Gas work -- Heating the gas in a cylinder with a weighted piston on top

[charlie05]

Homework Statement

In the open cylindrical chamber is the piston of the total mass m. The initial air pressure inside the container is p_a, the initial temperature T₀. The initial height of the piston above the bottom h₀. Now we start the gas supply heat to the moment when the piston reaches the height h above the bottom of the container .Air is ideal diatomic gas.

a / determine the final temperature T of the air inside the container

b / specify the total heat Q which air is received in the container

c / determine the efficiency of the piston stroke - ratio performed mechanical work and the total heat to the air inside the cylinder accepted

Homework Equations

F = mgΔh
W = F * ( h-h₀) = p * S * ( h-h₀) = p * ΔV
pV = nRT
paV0/T0 = p V/T

The Attempt at a Solution

[/B]
work necessary for the piston stroke of the mass m ...W = F*Δh = m*g*Δh = m*g* ( h-h₀)

 

[charlie05]

it is an adiabatic process? pV^κ = konst.

 

[Chestermiller]

it is an adiabatic process? pV^κ = konst.

How can it be adiabatic if you are adding heat?

 

[Chestermiller]

work necessary for the piston stroke of the mass m ...W = F*Δh = m*g*Δh = m*g* ( h-h₀)

Is there vacuum outside the container? If so, then you have calculated the work correctly.

From a force balance on the piston, how is mg related to p_a and S? Does the gas pressure change? What is the work in terms of p_a, S, and Δh? What is the initial volume in terms of h₀ and S? What is the final volume in terms of h and S? From the ideal gas law, what is the final temperature in terms of h, h₀, T₀?

 

[charlie05]

yes, there occurs heat exchange, I understand...no vacuum, out is atmospheric pressure...

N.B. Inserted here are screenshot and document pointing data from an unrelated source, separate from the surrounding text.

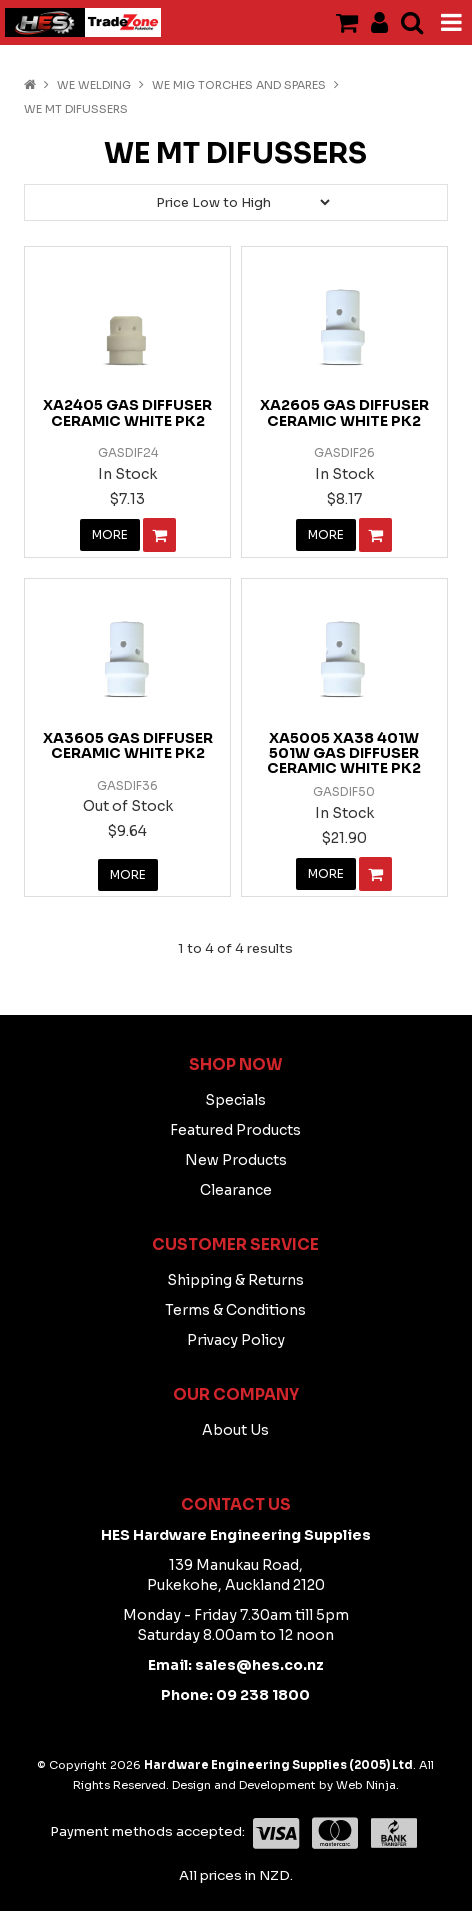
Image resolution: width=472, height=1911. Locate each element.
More (110, 534)
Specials (235, 1100)
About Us (235, 1430)
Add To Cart (159, 535)
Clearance (236, 1190)
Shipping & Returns (235, 1280)
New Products (236, 1160)
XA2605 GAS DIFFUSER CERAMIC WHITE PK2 (344, 412)
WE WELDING (94, 85)
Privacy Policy (236, 1340)
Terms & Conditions (235, 1310)
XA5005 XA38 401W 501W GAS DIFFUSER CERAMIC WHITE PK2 (344, 753)
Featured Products (235, 1130)
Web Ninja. (367, 1785)
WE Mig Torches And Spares (239, 85)
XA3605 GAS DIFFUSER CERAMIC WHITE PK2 (128, 745)
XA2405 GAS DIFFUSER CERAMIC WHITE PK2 (127, 412)
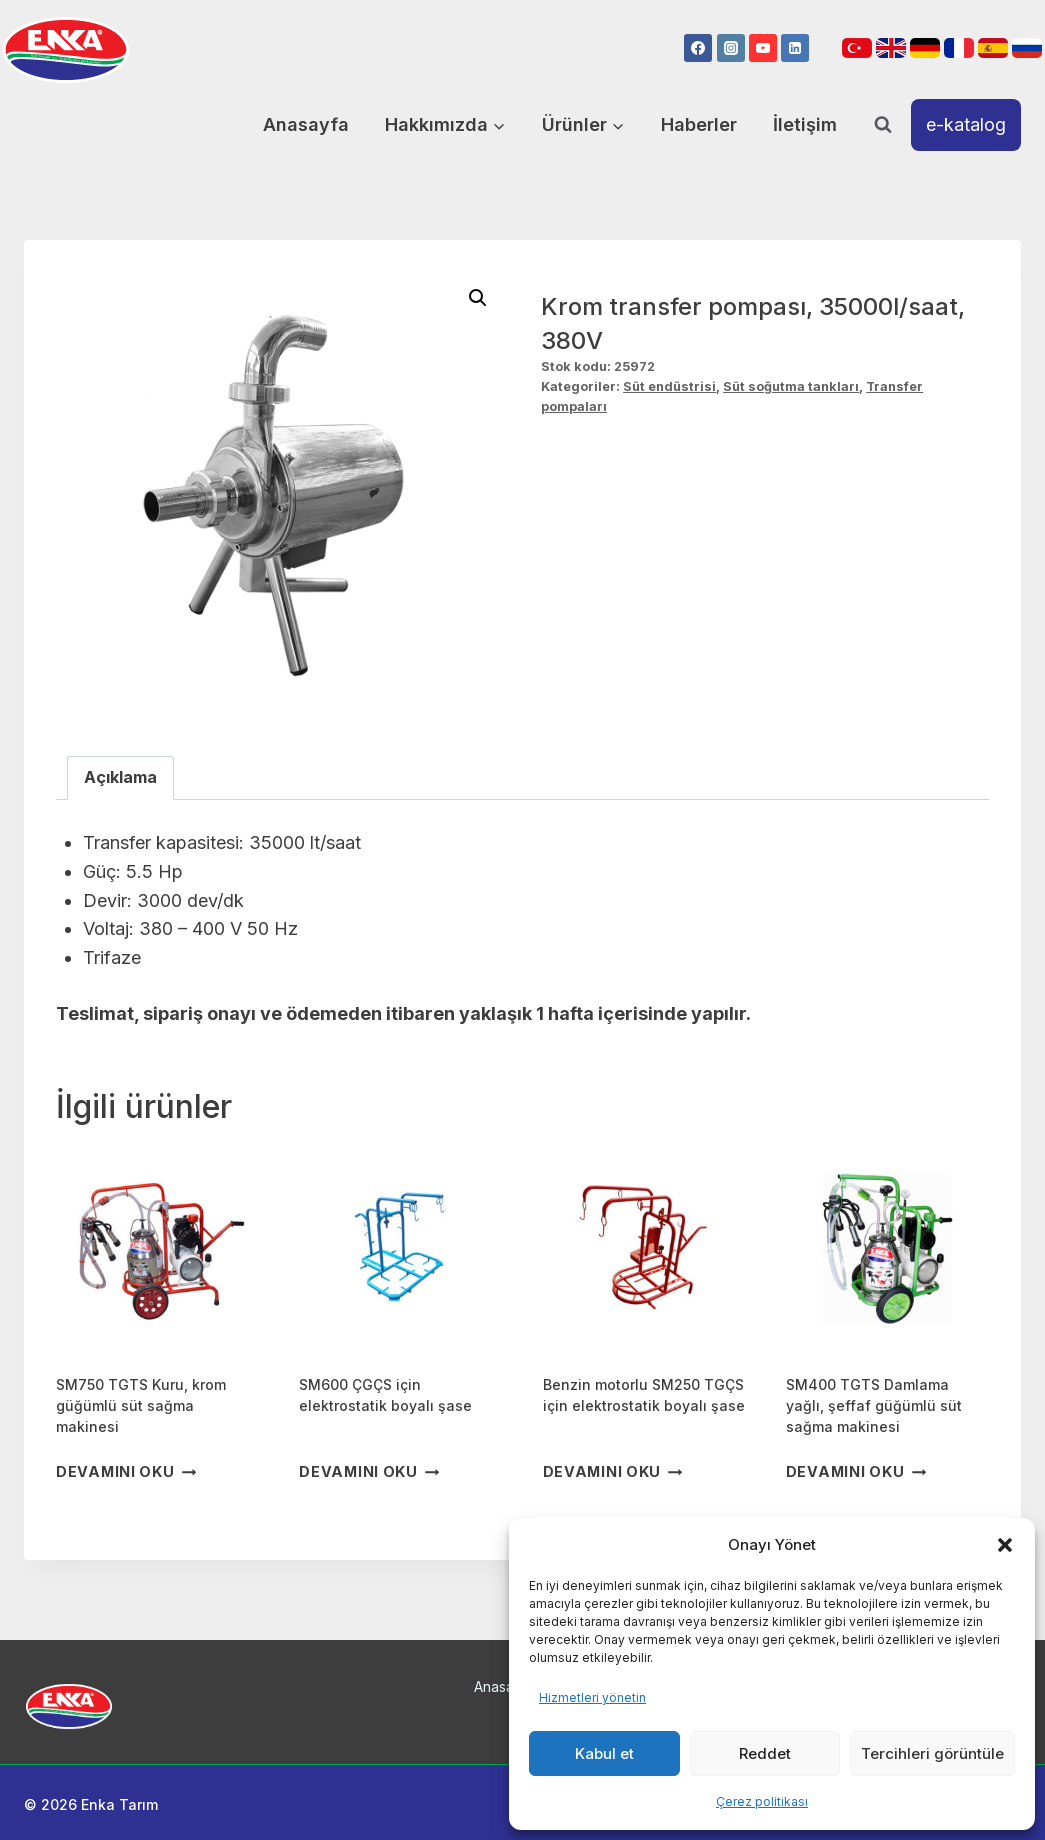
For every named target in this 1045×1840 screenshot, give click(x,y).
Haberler (699, 124)
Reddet (765, 1753)
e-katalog (966, 124)
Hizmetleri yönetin (592, 1697)
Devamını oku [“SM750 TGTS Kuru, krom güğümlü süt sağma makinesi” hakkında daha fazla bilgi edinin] (126, 1471)
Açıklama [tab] (120, 777)
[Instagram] (731, 48)
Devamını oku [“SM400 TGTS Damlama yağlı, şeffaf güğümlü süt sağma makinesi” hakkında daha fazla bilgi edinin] (856, 1471)
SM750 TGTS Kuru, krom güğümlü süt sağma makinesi (141, 1405)
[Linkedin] (795, 48)
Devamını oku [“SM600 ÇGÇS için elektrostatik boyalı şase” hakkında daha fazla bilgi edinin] (369, 1471)
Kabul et (604, 1753)
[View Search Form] (883, 125)
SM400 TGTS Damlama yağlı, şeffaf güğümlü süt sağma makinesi (874, 1405)
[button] (1005, 1545)
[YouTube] (763, 48)
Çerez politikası (762, 1801)
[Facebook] (698, 48)
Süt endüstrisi (669, 386)
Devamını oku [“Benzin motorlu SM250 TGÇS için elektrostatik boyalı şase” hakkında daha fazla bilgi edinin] (613, 1471)
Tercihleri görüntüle (932, 1753)
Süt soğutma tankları (791, 386)
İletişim (805, 124)
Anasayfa (306, 124)
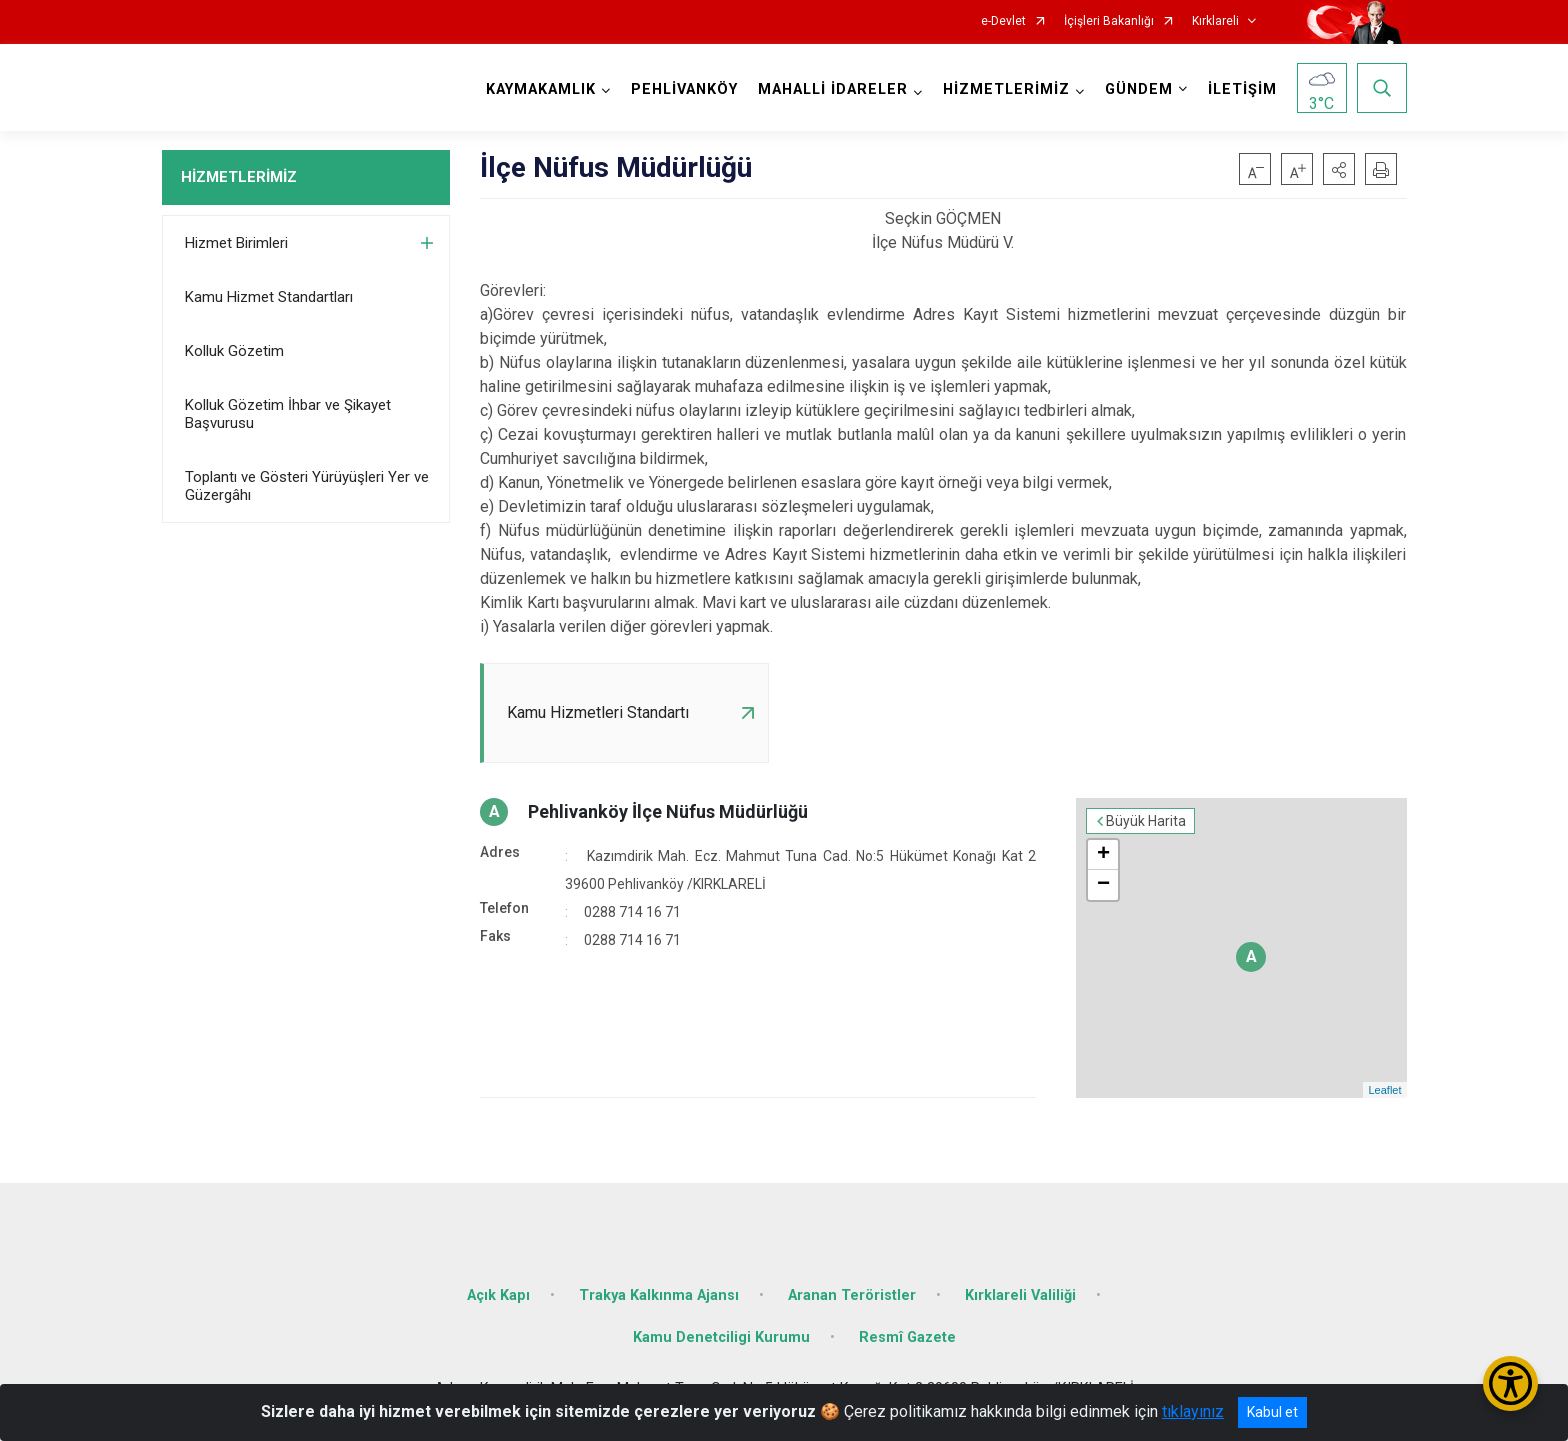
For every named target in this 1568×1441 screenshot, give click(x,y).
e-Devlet (1003, 21)
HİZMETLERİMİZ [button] (1006, 89)
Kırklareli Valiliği (1020, 1295)
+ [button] (1103, 855)
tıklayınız (1193, 1411)
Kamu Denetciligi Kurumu (721, 1337)
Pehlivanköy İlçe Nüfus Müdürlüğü (668, 811)
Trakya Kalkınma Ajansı (659, 1295)
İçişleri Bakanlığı (1109, 21)
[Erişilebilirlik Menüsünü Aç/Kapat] (1510, 1383)
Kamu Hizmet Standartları (269, 297)
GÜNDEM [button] (1139, 89)
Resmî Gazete (907, 1337)
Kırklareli (1215, 21)
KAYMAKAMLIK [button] (541, 89)
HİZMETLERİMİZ (239, 177)
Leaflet (1384, 1090)
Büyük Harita (1146, 821)
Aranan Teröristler (852, 1295)
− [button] (1103, 885)
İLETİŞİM (1242, 89)
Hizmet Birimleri (236, 243)
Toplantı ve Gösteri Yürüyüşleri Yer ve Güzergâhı (307, 486)
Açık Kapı (498, 1295)
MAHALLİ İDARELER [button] (833, 89)
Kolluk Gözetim (234, 351)
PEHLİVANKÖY (684, 89)
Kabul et (1272, 1412)
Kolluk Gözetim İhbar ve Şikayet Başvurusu (288, 414)
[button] (1339, 169)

the initial volume V₀ = S*h₀
the final volume V = S*h

so answer a/ V/V₀ = T/T₀...T = T₀*h/h₀

 

[charlie05]

b/ The first law of thermodynamics
Q = W + ΔU _system

W = F*Δh = m*g*Δh = m*g* ( h-h₀)

ΔU = E_k = 3/2 nRT...?

 

[Chestermiller]

b/ The first law of thermodynamics
Q = W + ΔU _system

W = F*Δh = m*g*Δh = m*g* ( h-h₀)

ΔU = E_k = 3/2 nRT...?

This is on the right track. But, if there is air outside then the work you calculated is not correct. From a force balance on the piston, $$P_aS=P_0S+mg$$where $P_a$ is the gas pressure and $P_0$ is the outside pressure. So the work the gas does on the piston is $$W=P_aS(h-h_0)=(P_0S+mg)(h-h_0)$$

Also, for a diatomic gas, the change in internal energy should be $$\Delta U=\frac{5}{2}nR(T-T_0)$$

 

[charlie05]

aha, thank you, now I see it...
c/ η = W/Q...?

 

[charlie05]

But I have a problem, I do not know molar amount n, I can not therefore calculate ΔU :-(

 

[Chestermiller]

But I have a problem, I do not know molar amount n, I can not therefore calculate ΔU :-(

Really? I think you have enough information to determine n. What do you think?

 

[charlie05]

Can I express it from the initial state?

p_a * S * h₀ = nRT_o... n = (p_a * V₀)/R *T ₀

 

[Chestermiller]

Can I express it from the initial state?

p_a * S * h₀ = nRT_o... n = (p_a * V₀)/R *T ₀

Yes.

 

[charlie05]

Q = W + ΔU = (p₀S + mg ) ( h-h₀ ) + 5/2 R ( T-T0) * ( (p₀Sh₀)/RT₀ )

 

[Chestermiller]

Q = W + ΔU = (p₀S + mg ) ( h-h₀ ) + 5/2 R ( T-T0) * ( (p₀Sh₀)/RT₀ )

The $\Delta U$ should have p_a=p₀, not p₀. And, in that term, you should eliminate T and T₀. Also, in the W term, you should use p_aS in place of (p₀S + mg ).